(Stored data entries)
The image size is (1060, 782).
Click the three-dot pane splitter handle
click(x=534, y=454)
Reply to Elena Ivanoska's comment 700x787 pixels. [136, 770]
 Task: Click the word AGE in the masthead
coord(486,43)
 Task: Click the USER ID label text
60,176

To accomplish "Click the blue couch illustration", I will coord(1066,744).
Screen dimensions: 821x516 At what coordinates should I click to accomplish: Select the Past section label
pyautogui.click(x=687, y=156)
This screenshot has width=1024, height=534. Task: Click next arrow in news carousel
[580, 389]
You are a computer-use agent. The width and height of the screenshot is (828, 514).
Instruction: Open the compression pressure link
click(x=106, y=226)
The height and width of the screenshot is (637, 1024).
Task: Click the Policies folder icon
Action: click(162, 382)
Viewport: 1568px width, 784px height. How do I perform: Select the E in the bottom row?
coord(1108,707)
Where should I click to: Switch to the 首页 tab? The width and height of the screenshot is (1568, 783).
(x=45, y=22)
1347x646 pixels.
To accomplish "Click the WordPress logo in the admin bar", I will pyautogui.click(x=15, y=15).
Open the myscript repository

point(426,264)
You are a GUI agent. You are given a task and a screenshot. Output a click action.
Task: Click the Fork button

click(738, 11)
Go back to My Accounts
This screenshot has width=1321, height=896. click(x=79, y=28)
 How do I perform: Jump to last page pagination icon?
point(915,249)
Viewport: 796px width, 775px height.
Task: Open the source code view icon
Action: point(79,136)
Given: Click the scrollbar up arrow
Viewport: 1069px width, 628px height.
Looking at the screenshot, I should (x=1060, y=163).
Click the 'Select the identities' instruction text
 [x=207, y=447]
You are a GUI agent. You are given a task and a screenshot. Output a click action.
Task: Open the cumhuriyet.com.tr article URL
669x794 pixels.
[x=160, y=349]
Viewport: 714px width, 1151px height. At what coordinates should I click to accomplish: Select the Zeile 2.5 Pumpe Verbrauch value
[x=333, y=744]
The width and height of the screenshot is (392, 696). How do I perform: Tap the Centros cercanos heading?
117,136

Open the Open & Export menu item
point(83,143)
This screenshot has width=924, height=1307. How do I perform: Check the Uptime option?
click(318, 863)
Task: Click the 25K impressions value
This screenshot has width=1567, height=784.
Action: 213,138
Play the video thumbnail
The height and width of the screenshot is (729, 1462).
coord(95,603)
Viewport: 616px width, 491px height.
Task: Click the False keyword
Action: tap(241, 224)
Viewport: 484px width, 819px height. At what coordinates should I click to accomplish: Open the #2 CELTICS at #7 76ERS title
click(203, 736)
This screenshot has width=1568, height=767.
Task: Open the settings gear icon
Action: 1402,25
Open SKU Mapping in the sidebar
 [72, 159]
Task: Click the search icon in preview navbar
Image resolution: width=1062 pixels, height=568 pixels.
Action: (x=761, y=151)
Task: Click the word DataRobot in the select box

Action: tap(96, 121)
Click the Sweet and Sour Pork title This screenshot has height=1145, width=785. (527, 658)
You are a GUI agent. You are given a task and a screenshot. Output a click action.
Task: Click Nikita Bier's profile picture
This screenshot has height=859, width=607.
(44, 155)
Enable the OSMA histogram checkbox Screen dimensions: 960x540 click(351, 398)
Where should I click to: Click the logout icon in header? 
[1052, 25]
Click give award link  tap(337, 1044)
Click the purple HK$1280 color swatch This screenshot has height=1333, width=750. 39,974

To do
Update the items above by replacing "How do I perform:" with "What action completes:" everywhere it occurs, leaving all other text unchanged.

Final answer
The image size is (1060, 782).
Click the three-dot pane splitter handle
click(x=534, y=454)
Reply to Elena Ivanoska's comment 700x787 pixels. [136, 770]
 Task: Click the word AGE in the masthead
coord(486,43)
 Task: Click the USER ID label text
60,176

To accomplish "Click the blue couch illustration", I will coord(1066,744).
Screen dimensions: 821x516 At what coordinates should I click to accomplish: Select the Past section label
pyautogui.click(x=687, y=156)
This screenshot has width=1024, height=534. Task: Click next arrow in news carousel
[580, 389]
You are a computer-use agent. The width and height of the screenshot is (828, 514).
Instruction: Open the compression pressure link
click(x=106, y=226)
The height and width of the screenshot is (637, 1024).
Task: Click the Policies folder icon
Action: click(162, 382)
Viewport: 1568px width, 784px height. What action completes: Select the E in the bottom row?
coord(1108,707)
Where should I click to: Switch to the 首页 tab? The width and height of the screenshot is (1568, 783).
(x=45, y=22)
1347x646 pixels.
To accomplish "Click the WordPress logo in the admin bar", I will pyautogui.click(x=15, y=15).
Open the myscript repository

point(426,264)
You are a GUI agent. You are given a task and a screenshot. Output a click action.
Task: Click the Fork button

click(738, 11)
Go back to My Accounts
This screenshot has width=1321, height=896. click(x=79, y=28)
 What action completes: Jump to last page pagination icon?
point(915,249)
Viewport: 796px width, 775px height.
Task: Open the source code view icon
Action: point(79,136)
Given: Click the scrollbar up arrow
Viewport: 1069px width, 628px height.
Looking at the screenshot, I should (x=1060, y=163).
Click the 'Select the identities' instruction text
 [x=207, y=447]
You are a GUI agent. You are given a task and a screenshot. Output a click action.
Task: Open the cumhuriyet.com.tr article URL
669x794 pixels.
[x=160, y=349]
Viewport: 714px width, 1151px height. At what coordinates should I click to accomplish: Select the Zeile 2.5 Pumpe Verbrauch value
[x=333, y=744]
The width and height of the screenshot is (392, 696). What action completes: Tap the Centros cercanos heading?
117,136

Open the Open & Export menu item
point(83,143)
This screenshot has width=924, height=1307. What action completes: Check the Uptime option?
click(318, 863)
Task: Click the 25K impressions value
This screenshot has width=1567, height=784.
Action: 213,138
Play the video thumbnail
The height and width of the screenshot is (729, 1462).
coord(95,603)
Viewport: 616px width, 491px height.
Task: Click the False keyword
Action: tap(241, 224)
Viewport: 484px width, 819px height. At what coordinates should I click to accomplish: Open the #2 CELTICS at #7 76ERS title
click(203, 736)
This screenshot has width=1568, height=767.
Task: Open the settings gear icon
Action: 1402,25
Open SKU Mapping in the sidebar
 [72, 159]
Task: Click the search icon in preview navbar
Image resolution: width=1062 pixels, height=568 pixels.
Action: (x=761, y=151)
Task: Click the word DataRobot in the select box

Action: tap(96, 121)
Click the Sweet and Sour Pork title This screenshot has height=1145, width=785. (527, 658)
You are a GUI agent. You are given a task and a screenshot. Output a click action.
Task: Click Nikita Bier's profile picture
This screenshot has height=859, width=607.
(44, 155)
Enable the OSMA histogram checkbox Screen dimensions: 960x540 click(351, 398)
Where should I click to: Click the logout icon in header? 
[1052, 25]
Click give award link  tap(337, 1044)
Click the purple HK$1280 color swatch This screenshot has height=1333, width=750. 39,974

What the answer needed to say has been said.